■ Instruction: Please rewrite the entries from the line containing "Select the Rectangular Marquee tool" through the line containing "Action: pos(524,164)", changing "Open" to "Launch" and leaving everything else as it is. Give only those lines.

■ Materials provided:

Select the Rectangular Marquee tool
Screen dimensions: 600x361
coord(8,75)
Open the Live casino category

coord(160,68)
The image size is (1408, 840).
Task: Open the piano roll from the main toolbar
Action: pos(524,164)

--

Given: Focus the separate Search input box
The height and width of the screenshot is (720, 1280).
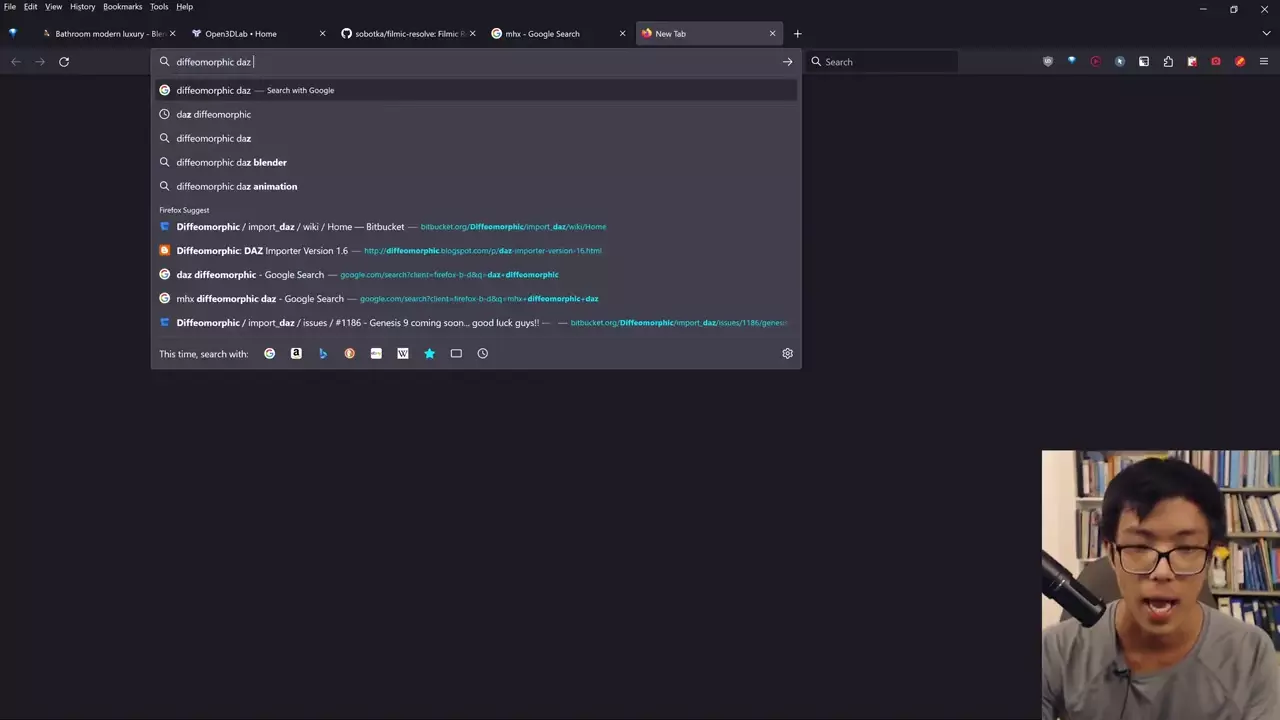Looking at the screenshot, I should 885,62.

---

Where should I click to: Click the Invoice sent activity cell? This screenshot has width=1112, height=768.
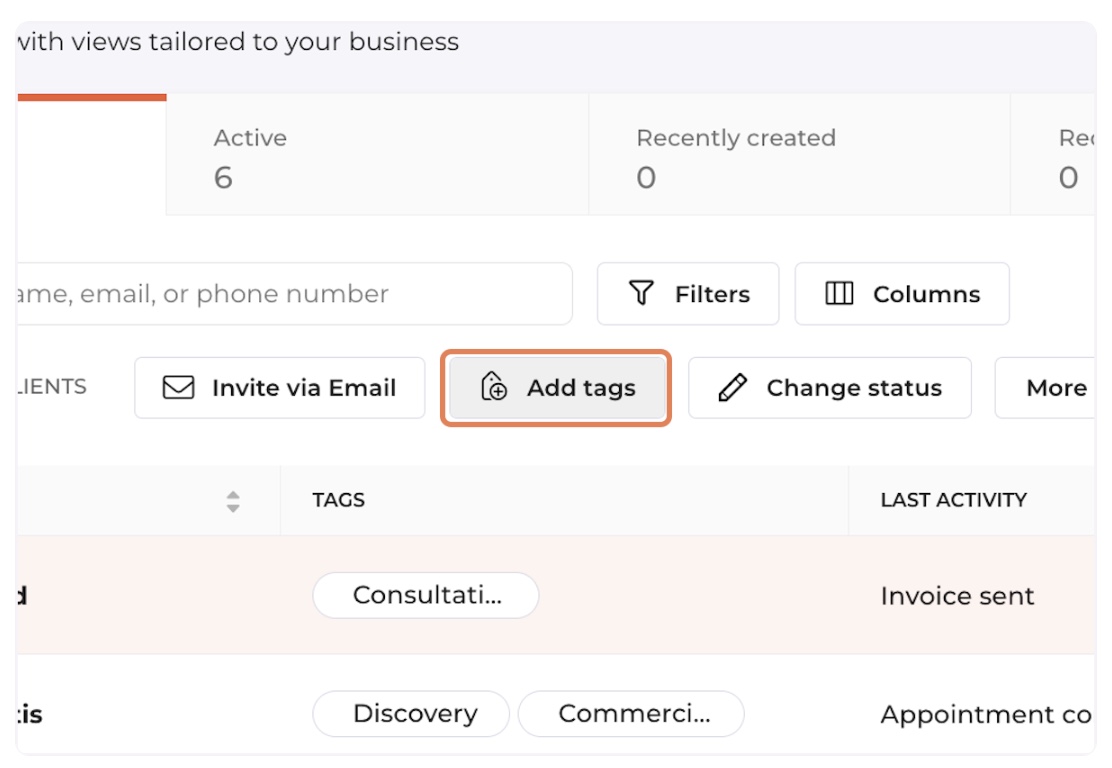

■ Task answer:
Select the Rectangular Marquee tool
Screen dimensions: 600x361
coord(8,75)
Launch the Live casino category

coord(160,68)
The image size is (1408, 840).
Task: Launch the piano roll from the main toolbar
Action: pos(524,164)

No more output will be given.